Collected data entries
__________
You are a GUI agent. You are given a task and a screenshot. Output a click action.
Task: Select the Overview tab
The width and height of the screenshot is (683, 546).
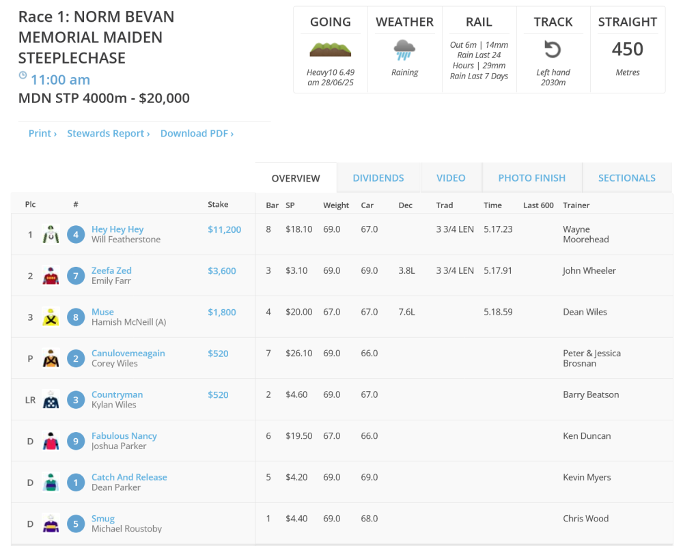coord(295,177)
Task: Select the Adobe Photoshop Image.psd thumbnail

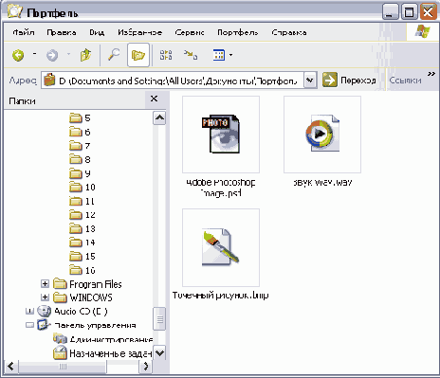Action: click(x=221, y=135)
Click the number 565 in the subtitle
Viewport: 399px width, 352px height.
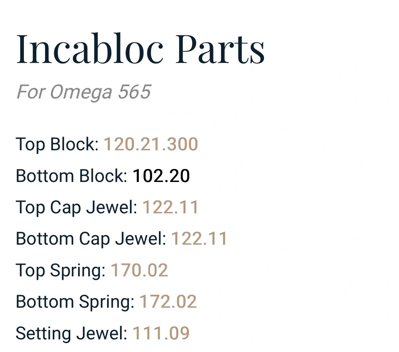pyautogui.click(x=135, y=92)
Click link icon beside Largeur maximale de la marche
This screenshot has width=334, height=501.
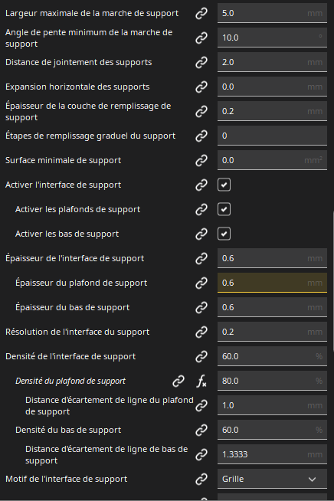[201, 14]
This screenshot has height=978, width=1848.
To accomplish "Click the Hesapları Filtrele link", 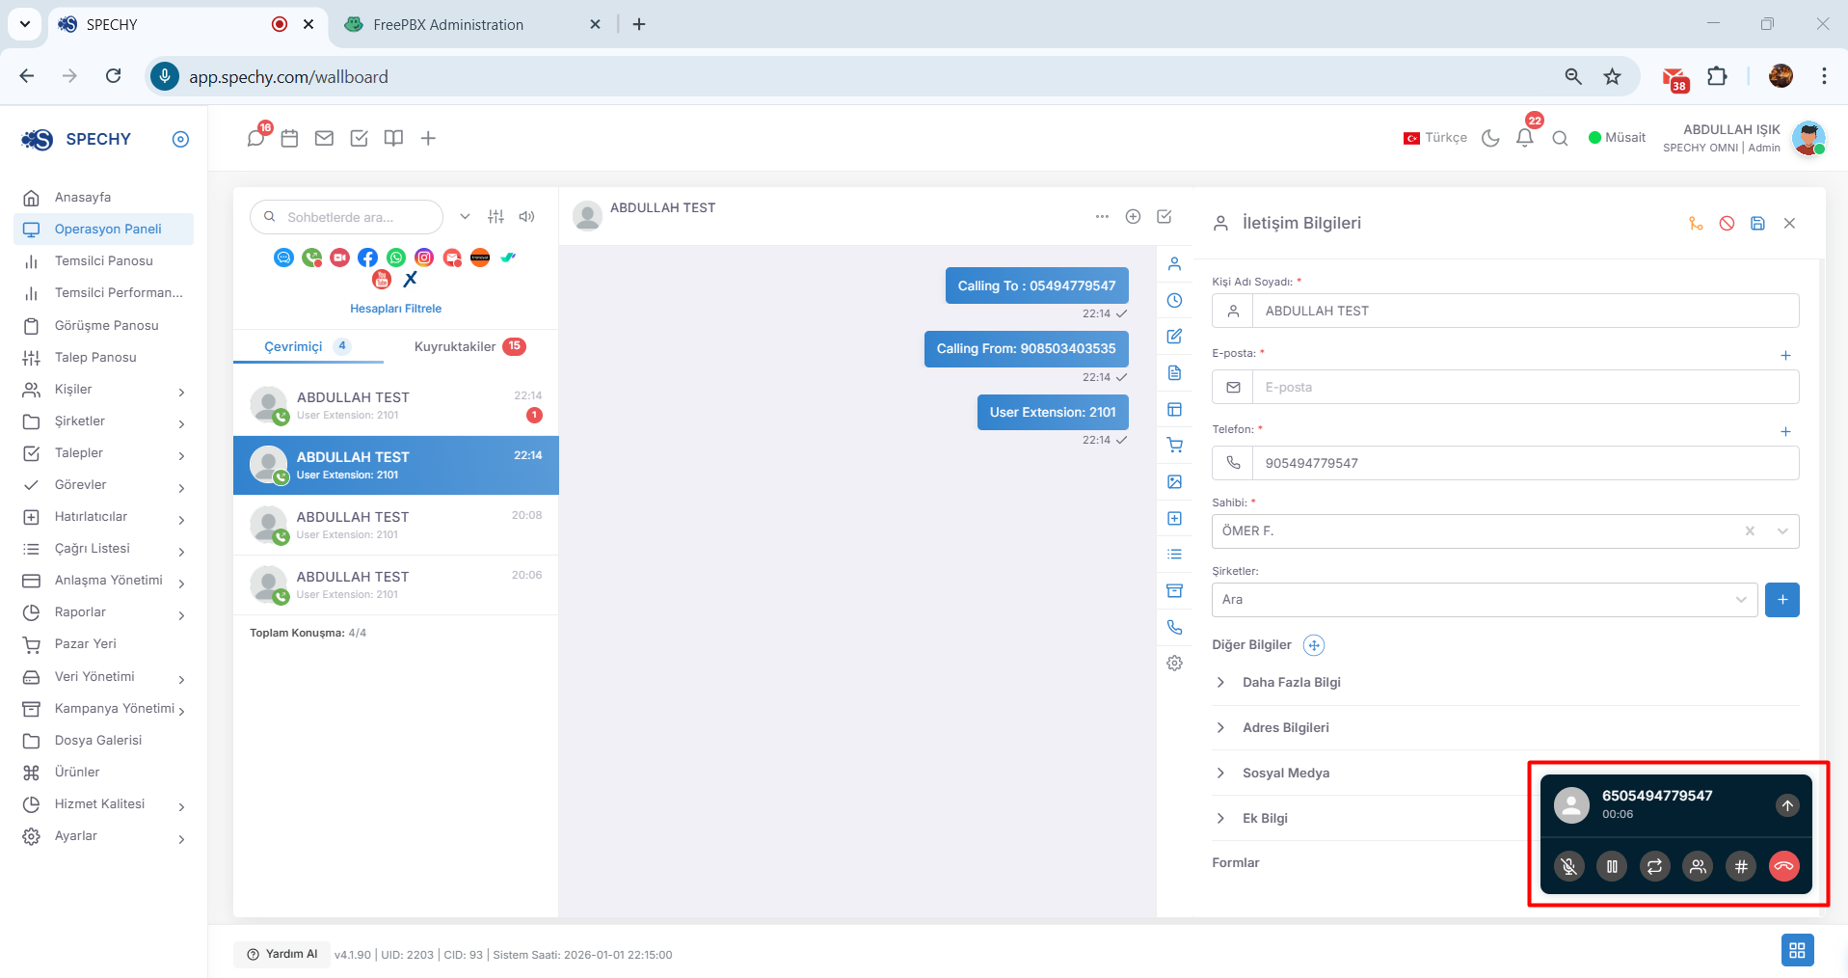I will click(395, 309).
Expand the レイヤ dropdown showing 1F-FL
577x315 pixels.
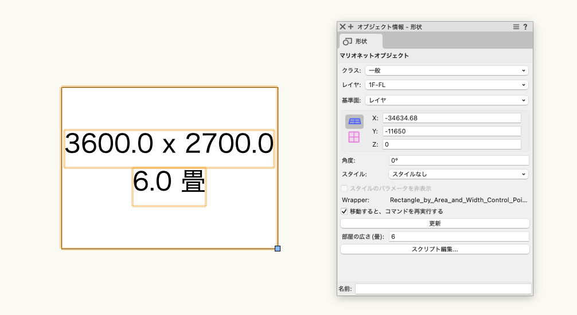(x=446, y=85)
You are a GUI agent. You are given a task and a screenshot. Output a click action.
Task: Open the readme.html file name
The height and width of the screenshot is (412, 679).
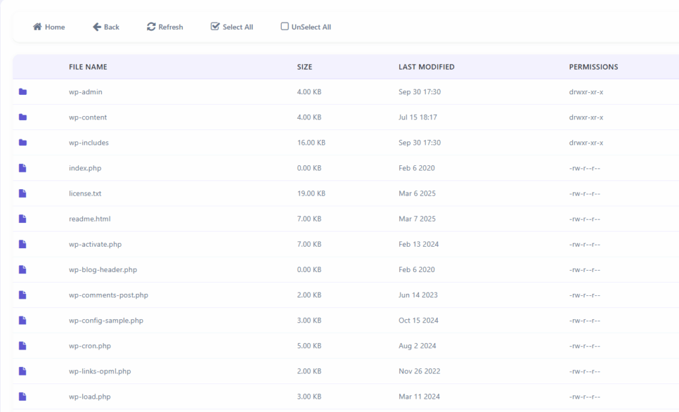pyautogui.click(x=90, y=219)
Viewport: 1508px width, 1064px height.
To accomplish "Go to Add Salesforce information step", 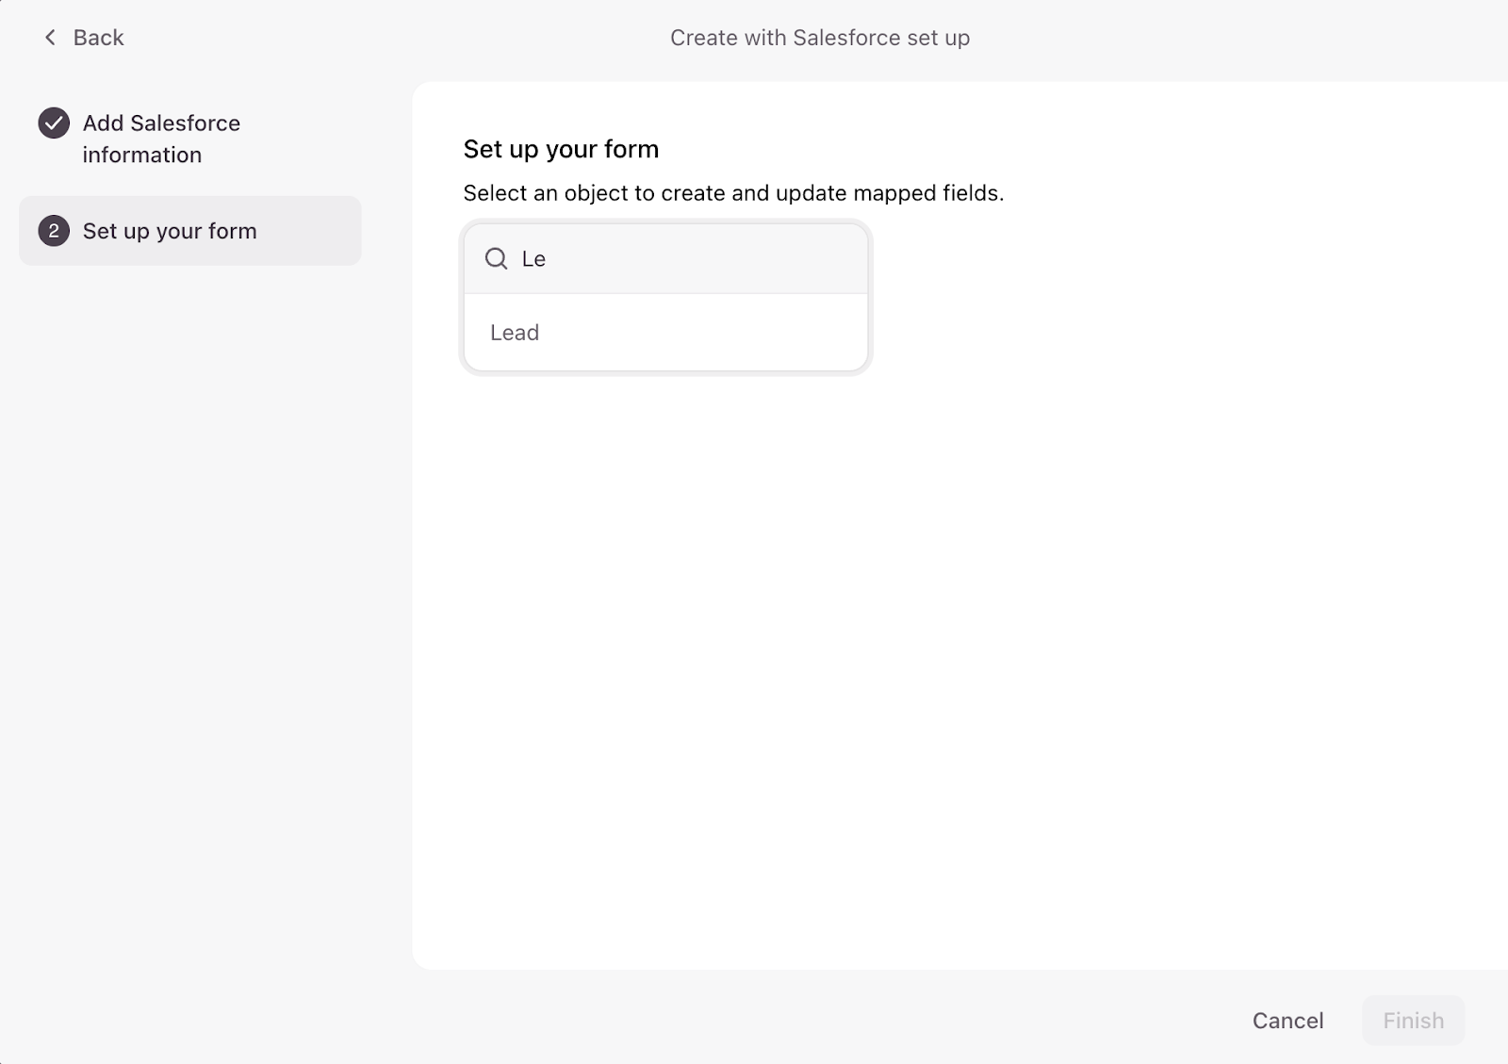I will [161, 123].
__________
[ABOUT THIS TASK]
The answer should contain only the lines from the start of the records above through the line with "This screenshot has height=978, width=1848.", copied exactly, and no pictures.

[ANSWER TO THE PROBLEM]
You are a GUI agent. You are given a task and a screenshot. Output a click action.
Task: Select the Overview tab
The width and height of the screenshot is (683, 546).
coord(295,177)
Task: Select the Adobe Photoshop Image.psd thumbnail

Action: click(x=221, y=135)
Click the number 565 in the subtitle
Viewport: 399px width, 352px height.
pyautogui.click(x=135, y=92)
Click link icon beside Largeur maximale de la marche
This screenshot has width=334, height=501.
[201, 14]
This screenshot has height=978, width=1848.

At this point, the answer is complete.